■ Task details:
Render this listing as a numbered list and drop the blank lines.

■ Records supplied:

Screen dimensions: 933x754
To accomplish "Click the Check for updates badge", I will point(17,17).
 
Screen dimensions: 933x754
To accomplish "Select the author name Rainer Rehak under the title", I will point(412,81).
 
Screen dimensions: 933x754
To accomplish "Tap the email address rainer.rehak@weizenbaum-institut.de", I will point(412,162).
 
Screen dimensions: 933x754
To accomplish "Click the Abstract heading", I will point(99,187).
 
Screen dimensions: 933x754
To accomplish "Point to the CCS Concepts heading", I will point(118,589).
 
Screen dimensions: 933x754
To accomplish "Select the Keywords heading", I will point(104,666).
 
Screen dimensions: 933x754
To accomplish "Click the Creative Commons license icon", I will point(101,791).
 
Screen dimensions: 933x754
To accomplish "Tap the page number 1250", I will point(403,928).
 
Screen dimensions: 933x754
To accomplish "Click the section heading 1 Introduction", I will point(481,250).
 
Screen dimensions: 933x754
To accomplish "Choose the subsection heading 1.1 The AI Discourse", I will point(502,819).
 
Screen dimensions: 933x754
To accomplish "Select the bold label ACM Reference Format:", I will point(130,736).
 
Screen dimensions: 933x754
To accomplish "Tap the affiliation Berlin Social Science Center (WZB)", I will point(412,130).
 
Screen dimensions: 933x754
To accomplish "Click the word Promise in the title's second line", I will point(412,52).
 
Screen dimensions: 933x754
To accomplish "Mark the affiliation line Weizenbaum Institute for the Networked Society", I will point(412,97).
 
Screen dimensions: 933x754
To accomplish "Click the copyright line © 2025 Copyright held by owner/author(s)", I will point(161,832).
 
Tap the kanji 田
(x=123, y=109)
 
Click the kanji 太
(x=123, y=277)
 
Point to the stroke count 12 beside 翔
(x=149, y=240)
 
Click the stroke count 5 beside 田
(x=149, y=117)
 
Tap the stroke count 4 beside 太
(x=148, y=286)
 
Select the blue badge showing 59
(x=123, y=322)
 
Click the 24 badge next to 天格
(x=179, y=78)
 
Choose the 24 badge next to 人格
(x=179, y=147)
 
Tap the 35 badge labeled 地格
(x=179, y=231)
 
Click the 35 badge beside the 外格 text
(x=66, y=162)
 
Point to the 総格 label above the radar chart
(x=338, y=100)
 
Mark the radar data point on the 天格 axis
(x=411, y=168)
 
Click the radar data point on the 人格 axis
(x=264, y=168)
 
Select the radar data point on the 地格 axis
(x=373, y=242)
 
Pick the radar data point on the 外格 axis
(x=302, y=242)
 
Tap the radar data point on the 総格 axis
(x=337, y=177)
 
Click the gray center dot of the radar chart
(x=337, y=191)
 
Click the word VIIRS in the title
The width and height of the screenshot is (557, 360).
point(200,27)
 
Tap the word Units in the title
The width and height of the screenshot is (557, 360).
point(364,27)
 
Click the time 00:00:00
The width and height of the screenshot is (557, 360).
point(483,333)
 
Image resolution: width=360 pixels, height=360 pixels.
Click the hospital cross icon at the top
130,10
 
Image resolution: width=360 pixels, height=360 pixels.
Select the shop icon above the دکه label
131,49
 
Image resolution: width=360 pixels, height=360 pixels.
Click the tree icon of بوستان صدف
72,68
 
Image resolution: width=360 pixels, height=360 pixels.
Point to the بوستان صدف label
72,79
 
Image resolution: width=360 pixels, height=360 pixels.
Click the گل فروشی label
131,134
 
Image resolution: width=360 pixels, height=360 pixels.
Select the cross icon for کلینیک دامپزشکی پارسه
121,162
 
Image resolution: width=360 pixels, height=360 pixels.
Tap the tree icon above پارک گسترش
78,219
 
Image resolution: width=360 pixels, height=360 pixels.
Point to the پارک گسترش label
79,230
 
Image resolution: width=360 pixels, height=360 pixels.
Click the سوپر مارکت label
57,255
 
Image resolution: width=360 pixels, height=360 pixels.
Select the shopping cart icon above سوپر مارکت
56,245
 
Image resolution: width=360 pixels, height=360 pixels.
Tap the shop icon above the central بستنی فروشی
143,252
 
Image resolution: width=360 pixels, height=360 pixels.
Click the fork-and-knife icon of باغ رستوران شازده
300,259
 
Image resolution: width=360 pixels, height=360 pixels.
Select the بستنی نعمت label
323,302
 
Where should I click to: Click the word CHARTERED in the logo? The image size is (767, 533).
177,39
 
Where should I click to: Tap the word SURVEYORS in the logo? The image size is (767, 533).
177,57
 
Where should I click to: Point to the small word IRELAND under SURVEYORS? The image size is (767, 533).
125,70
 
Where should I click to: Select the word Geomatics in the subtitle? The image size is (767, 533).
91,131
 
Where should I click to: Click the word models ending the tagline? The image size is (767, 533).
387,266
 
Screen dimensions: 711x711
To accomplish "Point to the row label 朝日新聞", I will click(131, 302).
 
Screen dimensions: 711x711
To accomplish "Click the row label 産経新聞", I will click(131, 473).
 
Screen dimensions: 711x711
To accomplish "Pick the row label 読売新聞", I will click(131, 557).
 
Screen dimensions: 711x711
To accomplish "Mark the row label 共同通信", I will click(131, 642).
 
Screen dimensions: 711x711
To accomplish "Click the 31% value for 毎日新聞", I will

■ Problem solution:
1. Screen dimensions: 933x754
2. To accomplish "Click the Check for updates badge", I will point(17,17).
3. Screen dimensions: 933x754
4. To accomplish "Select the author name Rainer Rehak under the title", I will point(412,81).
5. Screen dimensions: 933x754
6. To accomplish "Tap the email address rainer.rehak@weizenbaum-institut.de", I will point(412,162).
7. Screen dimensions: 933x754
8. To accomplish "Click the Abstract heading", I will point(99,187).
9. Screen dimensions: 933x754
10. To accomplish "Point to the CCS Concepts heading", I will point(118,589).
11. Screen dimensions: 933x754
12. To accomplish "Select the Keywords heading", I will point(104,666).
13. Screen dimensions: 933x754
14. To accomplish "Click the Creative Commons license icon", I will point(101,791).
15. Screen dimensions: 933x754
16. To accomplish "Tap the page number 1250", I will point(403,928).
17. Screen dimensions: 933x754
18. To accomplish "Click the section heading 1 Introduction", I will point(481,250).
19. Screen dimensions: 933x754
20. To accomplish "Choose the subsection heading 1.1 The AI Discourse", I will point(502,819).
21. Screen dimensions: 933x754
22. To accomplish "Select the bold label ACM Reference Format:", I will point(130,736).
23. Screen dimensions: 933x754
24. To accomplish "Tap the affiliation Berlin Social Science Center (WZB)", I will point(412,130).
25. Screen dimensions: 933x754
26. To accomplish "Click the word Promise in the title's second line", I will point(412,52).
27. Screen dimensions: 933x754
28. To accomplish "Mark the affiliation line Weizenbaum Institute for the Networked Society", I will point(412,97).
29. Screen dimensions: 933x754
30. To accomplish "Click the copyright line © 2025 Copyright held by owner/author(s)", I will point(161,832).
31. Tap the kanji 田
32. (x=123, y=109)
33. Click the kanji 太
34. (x=123, y=277)
35. Point to the stroke count 12 beside 翔
36. (x=149, y=240)
37. Click the stroke count 5 beside 田
38. (x=149, y=117)
39. Tap the stroke count 4 beside 太
40. (x=148, y=286)
41. Select the blue badge showing 59
42. (x=123, y=322)
43. Click the 24 badge next to 天格
44. (x=179, y=78)
45. Choose the 24 badge next to 人格
46. (x=179, y=147)
47. Tap the 35 badge labeled 地格
48. (x=179, y=231)
49. Click the 35 badge beside the 外格 text
50. (x=66, y=162)
51. Point to the 総格 label above the radar chart
52. (x=338, y=100)
53. Mark the radar data point on the 天格 axis
54. (x=411, y=168)
55. Click the radar data point on the 人格 axis
56. (x=264, y=168)
57. Select the radar data point on the 地格 axis
58. (x=373, y=242)
59. Pick the radar data point on the 外格 axis
60. (x=302, y=242)
61. Tap the radar data point on the 総格 axis
62. (x=337, y=177)
63. Click the gray center dot of the radar chart
64. (x=337, y=191)
65. Click the word VIIRS in the title
66. The width and height of the screenshot is (557, 360).
67. point(200,27)
68. Tap the word Units in the title
69. The width and height of the screenshot is (557, 360).
70. point(364,27)
71. Click the time 00:00:00
72. The width and height of the screenshot is (557, 360).
73. point(483,333)
74. Image resolution: width=360 pixels, height=360 pixels.
75. Click the hospital cross icon at the top
76. 130,10
77. Image resolution: width=360 pixels, height=360 pixels.
78. Select the shop icon above the دکه label
79. 131,49
80. Image resolution: width=360 pixels, height=360 pixels.
81. Click the tree icon of بوستان صدف
82. 72,68
83. Image resolution: width=360 pixels, height=360 pixels.
84. Point to the بوستان صدف label
85. 72,79
86. Image resolution: width=360 pixels, height=360 pixels.
87. Click the گل فروشی label
88. 131,134
89. Image resolution: width=360 pixels, height=360 pixels.
90. Select the cross icon for کلینیک دامپزشکی پارسه
91. 121,162
92. Image resolution: width=360 pixels, height=360 pixels.
93. Tap the tree icon above پارک گسترش
94. 78,219
95. Image resolution: width=360 pixels, height=360 pixels.
96. Point to the پارک گسترش label
97. 79,230
98. Image resolution: width=360 pixels, height=360 pixels.
99. Click the سوپر مارکت label
100. 57,255
101. Image resolution: width=360 pixels, height=360 pixels.
102. Select the shopping cart icon above سوپر مارکت
103. 56,245
104. Image resolution: width=360 pixels, height=360 pixels.
105. Tap the shop icon above the central بستنی فروشی
106. 143,252
107. Image resolution: width=360 pixels, height=360 pixels.
108. Click the fork-and-knife icon of باغ رستوران شازده
109. 300,259
110. Image resolution: width=360 pixels, height=360 pixels.
111. Select the بستنی نعمت label
112. 323,302
113. Where should I click to: Click the word CHARTERED in the logo? The image size is (767, 533).
114. 177,39
115. Where should I click to: Tap the word SURVEYORS in the logo? The image size is (767, 533).
116. 177,57
117. Where should I click to: Point to the small word IRELAND under SURVEYORS? The image size is (767, 533).
118. 125,70
119. Where should I click to: Select the word Geomatics in the subtitle? The image size is (767, 533).
120. 91,131
121. Where should I click to: Click the word models ending the tagline? The image size is (767, 533).
122. 387,266
123. Screen dimensions: 711x711
124. To accomplish "Point to the row label 朝日新聞", I will click(131, 302).
125. Screen dimensions: 711x711
126. To accomplish "Click the row label 産経新聞", I will click(131, 473).
127. Screen dimensions: 711x711
128. To accomplish "Pick the row label 読売新聞", I will click(131, 557).
129. Screen dimensions: 711x711
130. To accomplish "Mark the row label 共同通信", I will click(131, 642).
131. Screen dimensions: 711x711
132. To accomplish "Click the 31% value for 毎日新聞", I will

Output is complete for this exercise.